→ **SELECTED PASSAGE**:
I have used the following code to validate my message (Java can sometimes require quite some code for relatively simple functionality).

 package ms.mstest.model;  
 import java.io.File;  
 import java.io.PrintWriter;  
 import java.io.StringWriter;  
 import java.util.LinkedList;  
 import java.util.List;  
 import javax.xml.XMLConstants;  
 import javax.xml.bind.JAXBContext;  
 import javax.xml.bind.Marshaller;  
 import javax.xml.bind.util.JAXBSource;  
 import javax.xml.validation.Schema;  
 import javax.xml.validation.SchemaFactory;  
 import javax.xml.validation.Validator;  
 import org.xml.sax.ErrorHandler;  
 import org.xml.sax.SAXException;  
 import org.xml.sax.SAXParseException;  
 public class TestPerson {  
   public static void main(String[] args) {  
     JAXBContext jaxbContext;  
     ObjectFactory myObjFact = new ObjectFactory();  
     Person myPerson = myObjFact.createPerson();  
     try {  
       jaxbContext = JAXBContext.newInstance(Person.class);  
       JAXBSource source = new JAXBSource(jaxbContext, myPerson);  
       Schema mySchema = SchemaFactory.newInstance(XMLConstants.W3C_XML_SCHEMA_NS_URI).newSchema(new File("helloworld.xsd"));  
       Validator validator = mySchema.newValidator();  
       final List<SAXParseException> exceptions = new LinkedList<SAXParseException>();  
       validator.setErrorHandler(new ErrorHandler() {  
           @Override  
           public void warning(SAXParseException exception) throws SAXException {  
             exceptions.add(exception);  
           }  
           @Override  
           public void fatalError(SAXParseException exception) throws SAXException {  
             exceptions.add(exception);  
           }  
           @Override  
           public void error(SAXParseException exception) throws SAXException {  
             exceptions.add(exception);  
           }  
         });  
       validator.validate(source);  
       for (SAXParseException myEx : exceptions) {  
         System.out.println(myEx);  
       }  
       Marshaller jaxbMarshaller;  
       jaxbMarshaller = jaxbContext.createMarshaller();  
       jaxbMarshaller.setProperty(Marshaller.JAXB_FORMATTED_OUTPUT, true);  
       jaxbMarshaller.marshal(myPerson, System.out);  
     } catch (Exception e) {  
       System.out.println(getStackTrace(e));  
     }  
   }  
   static String getStackTrace(Throwable t) {  
     StringWriter sw = new StringWriter();  
     PrintWriter pw = new PrintWriter(sw, true);  
     t.printStackTrace(pw);  
     pw.flush();  
     sw.flush();  
     return sw.toString();  
   }  
 }  

I've overridden the ErrorHandler class since I wanted to see as much exceptions as possible (see http://stackoverflow.com/questions/11131662/how-to-validate-xml-against-xsd-and-get-all-errors). Also since I wanted to see the complete stacktrace when something goes wrong, I copied a getStackTrace method (http://stackoverflow.com/questions/1069066/get-current-stack-trace-in-java).

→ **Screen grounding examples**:
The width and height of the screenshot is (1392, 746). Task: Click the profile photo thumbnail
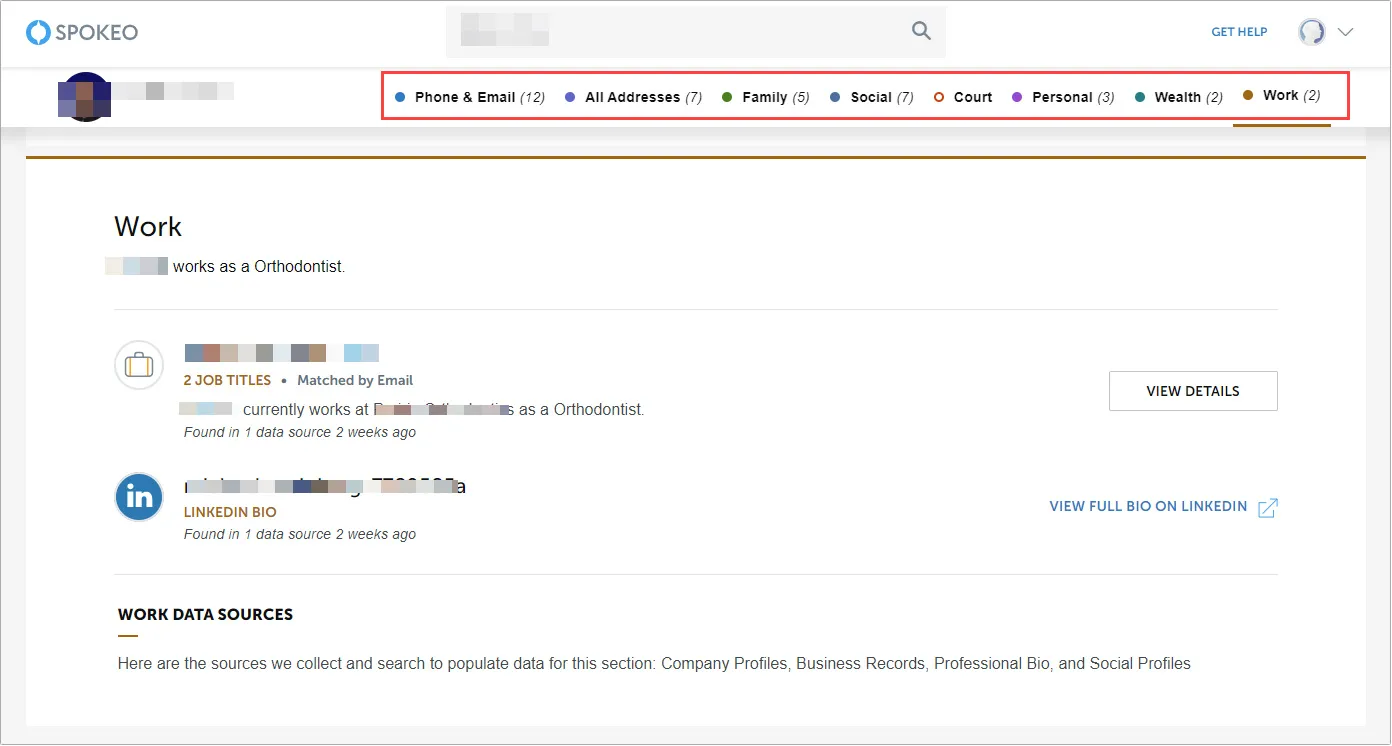pos(84,96)
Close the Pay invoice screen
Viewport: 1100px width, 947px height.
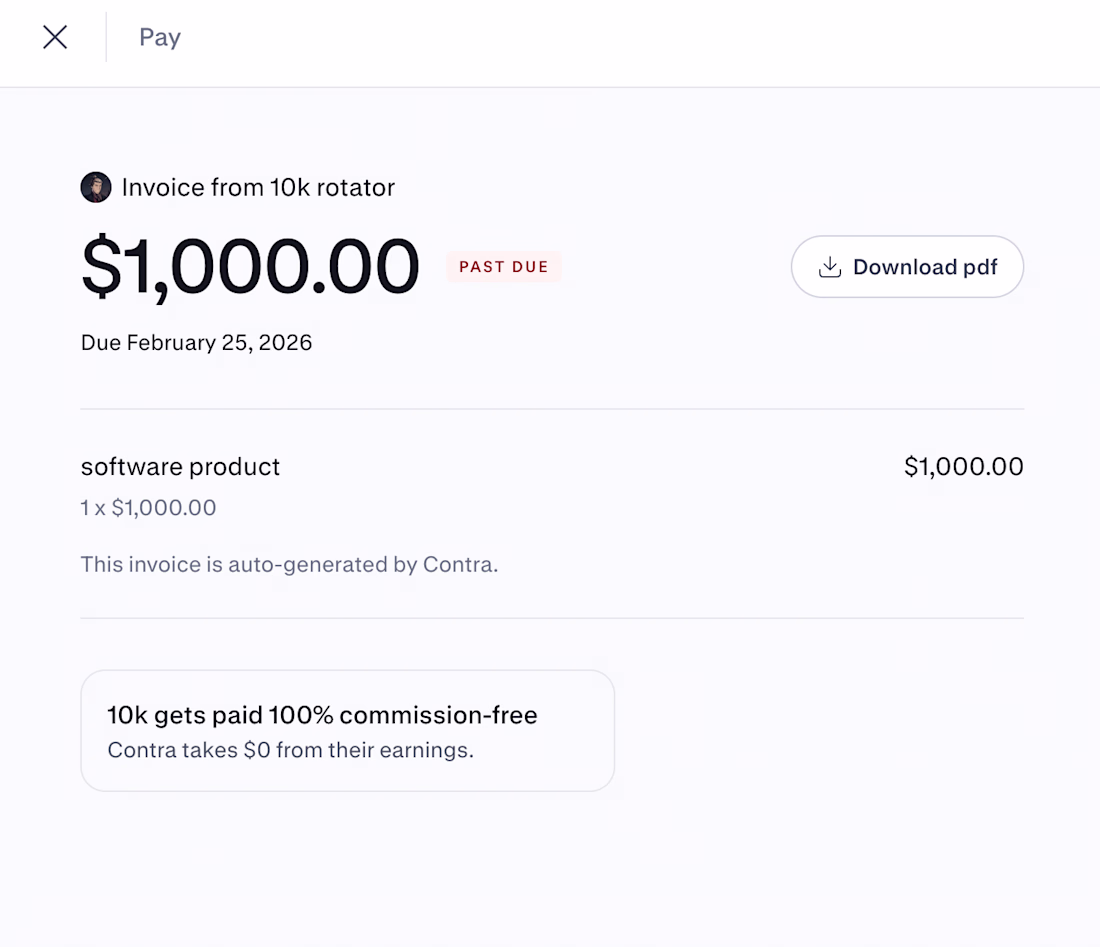(55, 38)
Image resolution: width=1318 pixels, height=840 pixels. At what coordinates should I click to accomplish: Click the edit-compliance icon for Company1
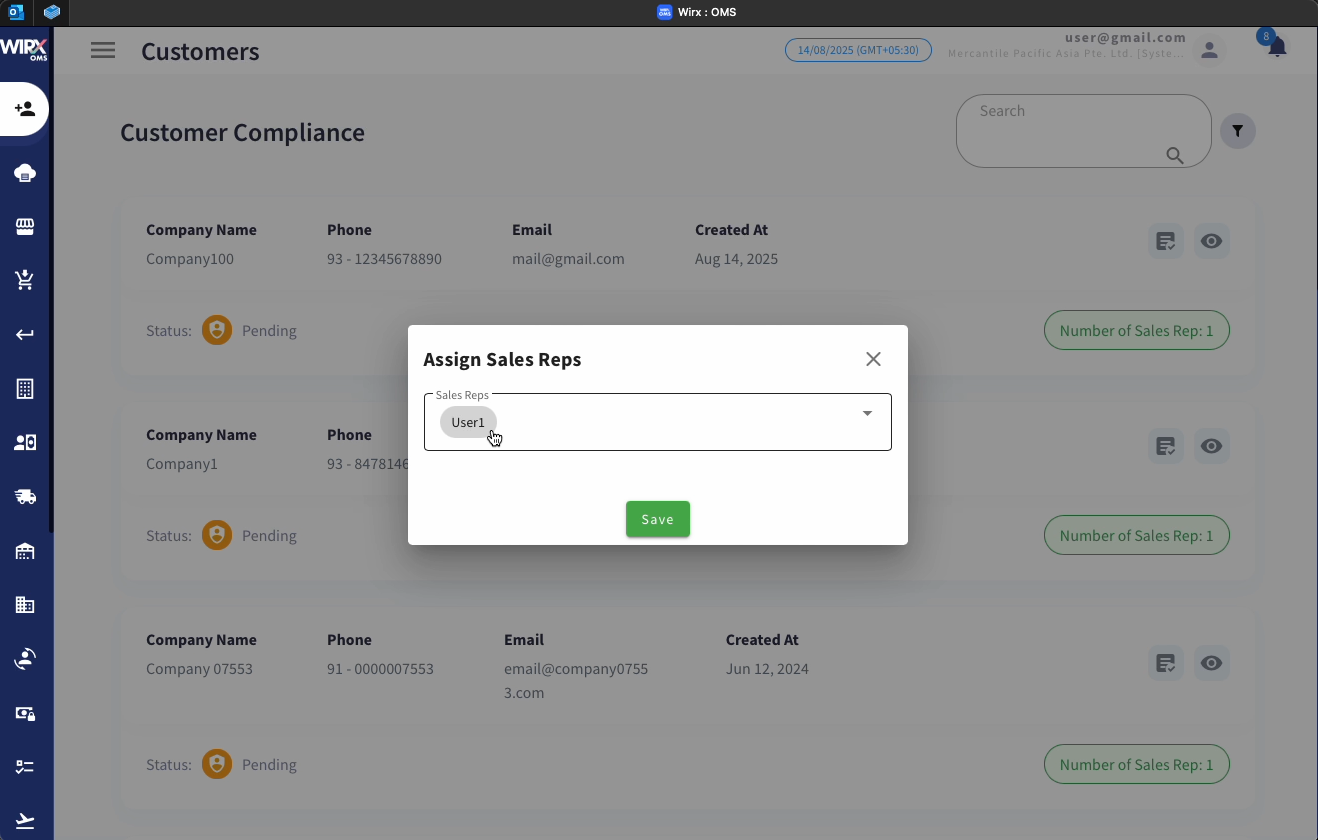tap(1166, 446)
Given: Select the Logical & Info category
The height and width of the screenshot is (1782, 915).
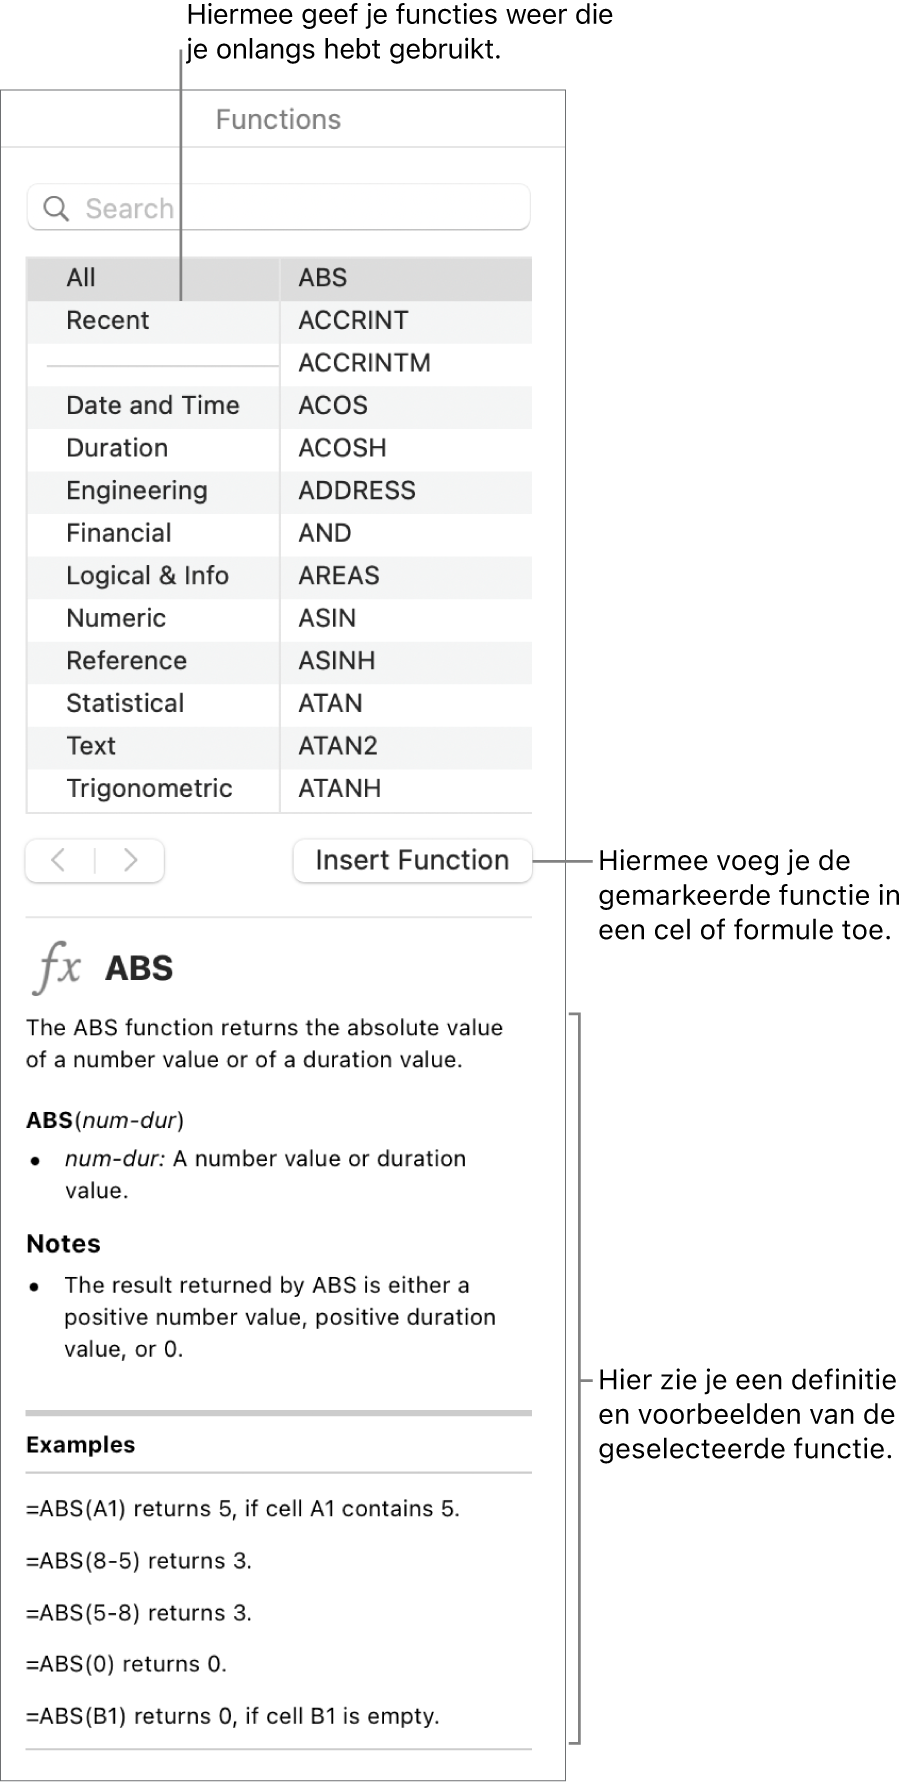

→ **AIM**: Please carry on the write-up about validating a JAXB object against an XSD schema in Java, picking up after its last sentence. The items are not used here.

→ **RESULT BELOW**:
The output was as follows;

 org.xml.sax.SAXParseException: cvc-complex-type.2.4.b: The content of element 'Person' is not complete. One of '{"http://www.mstest.ms":FirstName}' is expected.  
 <?xml version="1.0" encoding="UTF-8"?>  
 <Person xmlns="http://www.mstest.ms"/>  

In order to find errors during development, I often use (as a quick free solution) Notepad++ with the XML Tools plugin;



The minOccurs field is 1 by default for elements so the FirstName and LastName element should both be present in the output XML.

Solutions

The specific problem illustrated above with the missing elements can be solved in the Java code and by altering the XSD.

Solving the problem in the Java code

The Java code using the JAXB generated classes can be altered in order to produce correct XML. The Java code generation by JAXB cannot easily be customized. The JAXB generated classes can themselves also be altered in order to create required child elements. This however is tricky since this code might be regenerated after XSD changes.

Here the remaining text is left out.